Speaker Fill allows you to “upmix” a stereo signal into more than 2 speakers. With this option enabled, there are no settings you can change. It just automagically happens. It seems to do a fairly decent job, and is comparable to the “CMSS” feature found on Creative soundcards. Liken it to a version of “Dolby Pro-Logic” for all your audio content.
Room Correction is a pretty exciting feature that is usually only found in high-end receivers. It allows you to use your computer’s microphone, placed at eye/head level, to automatically have Vista calculate what delay and amplification each speaker should have. This is very important in order to ensure that an equal sound level is coming from all speakers based on your regular listening position. My harmon/kardon receiver has this feature built into the remote, and it made a huge difference for me in setting up my speakers initially.
Loudness Equalization is essentially a real-time soft compression on all audio, making all sound stay at a constant level, whether it’s blaring or quiet. This comes in handy for watching videos, etc. where the volume may be different for each one.
I went looking on the web to see if anyone else had done an extensive write-up on Windows Vista’s audio stack, from more of a consumer perspective, but didn’t come up with much. I found some very technical documentation on Microsoft’s site, as well as a write up from Microsoft’s Larry Osterman regarding what’s changed in Vista versus XP. I also found an article on ExtremeTech about gaming audio and Vista, which is a subject I was very interested in, because I play a lot of PC games.
When Microsoft announced the new Vista audio stack, they also dropped a “bombshell” — DirectSound3D could no longer be accelerated by hardware. This meant that those shiny Audigy, X-Fi, etc. cards were now semi-useless. You can read all about it on the OpenAL site. I’ve already run into this problem myself. I installed Dungeon Siege II and fired it up, went into the options and tried to turn EAX on, only to have the game tell me I don’t have EAX hardware. Huh? Well, the lack of hardware acceleration explains it. Creative is suggesting that everyone move to the “OpenAL” model of sound acceleration, which only recently (past 2 years or so?) started to get used by developers. Here’s hoping that the development studios are paying attention to this technical paradigm shift, and are planning accordingly.
According to the ExtremeTech article, Creative is working on a “wrapper” to emulate full DirectSound and pass those calls to the OpenAL driver, in order to fix these older games. Here’s hoping it works.

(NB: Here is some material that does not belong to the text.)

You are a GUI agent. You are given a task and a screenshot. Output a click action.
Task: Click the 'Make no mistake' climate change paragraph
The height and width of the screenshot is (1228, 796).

It would be a shame to lose EAX/3D audio on almost 80% of my games…
I remember when Half-Life 2 was about to come out.. I was shocked that Valve wasn’t implementing EAX support into the game. But then I realized that they were actually doing something better for the consumer by allowing any audio chipset to reproduce the game’s sound effects. That’s why right now, in Vista, I can run HL2 on both my X-Fi and on-board audio and get the same great sound quality out of both, with full effects in 5.1. And that’s the way it should be, in my humble opinion.